==== TEXT UNDER STUDY ====

Zé Pedro

Personal information
- Full name: José Pedro Cepeda Espinhosa Teixeira
- Date of birth: 16 February 1991 (age 35)
- Place of birth: Braga, Portugal
- Height: 1.87 m (6 ft 1+1⁄2 in)
- Position: Centre-back

Youth career
- 2000–2001: Gondomar
- 2001–2009: Porto
- 2006–2007: → Padroense (loan)
- 2009–2010: Leixões

Senior career*
- Years: Team / Apps / (Gls)
- 2010–2015: Leixões / 104 / (4)
- 2015–2017: Covilhã / 64 / (5)
- 2016: Covilhã B / 1 / (0)
- 2017–2018: Famalicão / 24 / (1)
- 2018–2021: Gondomar / 70 / (12)
- 2019: Gondomar B / 1 / (0)
- 2021–2022: Vilaverdense / 24 / (1)
- 2022–2023: Gondomar / 20 / (1)
- 2023: Espinho / 5 / (0)
- Total:  / 313 / (24)

==== DATA EXTRACTS ====

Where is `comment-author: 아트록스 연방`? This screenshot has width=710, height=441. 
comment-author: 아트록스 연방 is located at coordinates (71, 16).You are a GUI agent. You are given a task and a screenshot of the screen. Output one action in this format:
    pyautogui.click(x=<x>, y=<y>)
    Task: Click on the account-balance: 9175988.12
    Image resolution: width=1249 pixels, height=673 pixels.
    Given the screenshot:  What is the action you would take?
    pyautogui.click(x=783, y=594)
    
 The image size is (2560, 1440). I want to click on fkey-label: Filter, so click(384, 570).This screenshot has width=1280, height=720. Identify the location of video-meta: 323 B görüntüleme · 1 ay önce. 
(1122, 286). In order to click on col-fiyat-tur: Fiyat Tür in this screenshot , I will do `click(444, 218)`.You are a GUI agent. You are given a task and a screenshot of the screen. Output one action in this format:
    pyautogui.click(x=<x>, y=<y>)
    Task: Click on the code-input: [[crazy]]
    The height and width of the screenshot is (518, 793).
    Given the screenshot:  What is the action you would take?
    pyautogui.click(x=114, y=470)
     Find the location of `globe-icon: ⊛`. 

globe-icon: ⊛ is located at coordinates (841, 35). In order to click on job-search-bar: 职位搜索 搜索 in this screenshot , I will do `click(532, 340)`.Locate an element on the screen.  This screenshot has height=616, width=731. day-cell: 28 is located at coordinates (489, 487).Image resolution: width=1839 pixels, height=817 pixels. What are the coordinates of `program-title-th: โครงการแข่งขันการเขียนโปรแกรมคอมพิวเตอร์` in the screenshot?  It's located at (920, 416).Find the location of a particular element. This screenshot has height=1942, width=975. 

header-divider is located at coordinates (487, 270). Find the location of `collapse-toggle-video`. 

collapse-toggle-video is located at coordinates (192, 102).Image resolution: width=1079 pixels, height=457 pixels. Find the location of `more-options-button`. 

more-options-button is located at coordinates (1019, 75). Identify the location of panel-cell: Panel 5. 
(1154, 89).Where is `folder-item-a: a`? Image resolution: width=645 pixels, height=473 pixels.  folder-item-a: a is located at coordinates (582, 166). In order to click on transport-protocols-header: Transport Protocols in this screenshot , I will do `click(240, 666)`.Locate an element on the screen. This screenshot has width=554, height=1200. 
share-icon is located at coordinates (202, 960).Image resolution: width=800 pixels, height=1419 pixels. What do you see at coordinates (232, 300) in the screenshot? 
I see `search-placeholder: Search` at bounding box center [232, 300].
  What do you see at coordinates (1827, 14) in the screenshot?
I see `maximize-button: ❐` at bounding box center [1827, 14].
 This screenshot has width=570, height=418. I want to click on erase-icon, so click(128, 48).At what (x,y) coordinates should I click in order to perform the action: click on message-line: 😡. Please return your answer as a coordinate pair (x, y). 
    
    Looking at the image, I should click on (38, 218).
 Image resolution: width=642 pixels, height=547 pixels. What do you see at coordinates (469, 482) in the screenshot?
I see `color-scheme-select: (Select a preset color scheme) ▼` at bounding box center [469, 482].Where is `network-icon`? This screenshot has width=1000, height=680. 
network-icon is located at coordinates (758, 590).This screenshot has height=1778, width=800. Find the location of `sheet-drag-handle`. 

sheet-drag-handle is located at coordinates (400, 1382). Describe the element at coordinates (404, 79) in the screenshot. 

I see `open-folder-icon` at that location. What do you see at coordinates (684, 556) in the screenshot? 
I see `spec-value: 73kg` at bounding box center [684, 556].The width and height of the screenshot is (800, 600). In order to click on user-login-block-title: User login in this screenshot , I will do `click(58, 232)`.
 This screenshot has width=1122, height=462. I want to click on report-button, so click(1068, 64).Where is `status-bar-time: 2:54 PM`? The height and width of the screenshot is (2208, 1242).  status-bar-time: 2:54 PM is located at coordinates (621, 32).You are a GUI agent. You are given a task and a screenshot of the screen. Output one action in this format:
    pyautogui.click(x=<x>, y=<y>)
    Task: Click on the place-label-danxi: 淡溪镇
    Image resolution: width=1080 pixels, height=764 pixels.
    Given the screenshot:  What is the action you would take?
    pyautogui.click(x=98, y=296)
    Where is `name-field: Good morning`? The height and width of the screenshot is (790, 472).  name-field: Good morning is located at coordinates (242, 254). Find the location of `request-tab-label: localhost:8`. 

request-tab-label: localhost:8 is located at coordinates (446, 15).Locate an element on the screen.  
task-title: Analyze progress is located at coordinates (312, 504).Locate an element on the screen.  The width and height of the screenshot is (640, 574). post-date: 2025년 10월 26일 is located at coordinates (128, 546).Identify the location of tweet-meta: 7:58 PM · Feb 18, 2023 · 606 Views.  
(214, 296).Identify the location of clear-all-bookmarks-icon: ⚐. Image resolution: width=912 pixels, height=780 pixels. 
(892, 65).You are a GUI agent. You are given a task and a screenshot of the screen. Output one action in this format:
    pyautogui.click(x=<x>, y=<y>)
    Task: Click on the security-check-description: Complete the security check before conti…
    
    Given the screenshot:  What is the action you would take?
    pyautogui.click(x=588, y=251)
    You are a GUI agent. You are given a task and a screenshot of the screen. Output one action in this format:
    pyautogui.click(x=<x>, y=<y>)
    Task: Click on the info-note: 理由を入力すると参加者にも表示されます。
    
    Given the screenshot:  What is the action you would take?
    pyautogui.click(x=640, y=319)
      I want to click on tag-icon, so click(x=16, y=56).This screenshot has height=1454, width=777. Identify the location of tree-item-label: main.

====

* QUESTIONS *
1. Quote the Zé Pedro profile from "Senior career*" to "Famalicão / 24 / (1)".
2. Extend the Zé Pedro profile, picking up after its last line.

* ANSWERS FOR THIS EXERCISE *
1.
Senior career*
- Years: Team / Apps / (Gls)
- 2010–2015: Leixões / 104 / (4)
- 2015–2017: Covilhã / 64 / (5)
- 2016: Covilhã B / 1 / (0)
- 2017–2018: Famalicão / 24 / (1)

2.
= Zé Pedro (footballer, born 1991) =

Portuguese footballer

José Pedro Cepeda Espinhosa Teixeira (born 16 February 1991), known as Zé Pedro, is a Portuguese former professional footballer who played as a centre-back.

==Club career==
Zé Pedro was born in Braga. After spending the better part of his youth career at FC Porto, he went on to play 192 matches in the Segunda Liga over eight seasons, totalling ten goals for Leixões SC, S.C. Covilhã and F.C. Famalicão.

On 21 August 2011, Zé Pedro scored his first goal in the second tier, as a substitute for Leixões in a 1–0 away win against Associação Naval 1º de Maio. While a member of Covilhã, he netted a career-best five times in the 2015–16 campaign, including an injury-time brace in the 2–2 draw at his former club Leixões.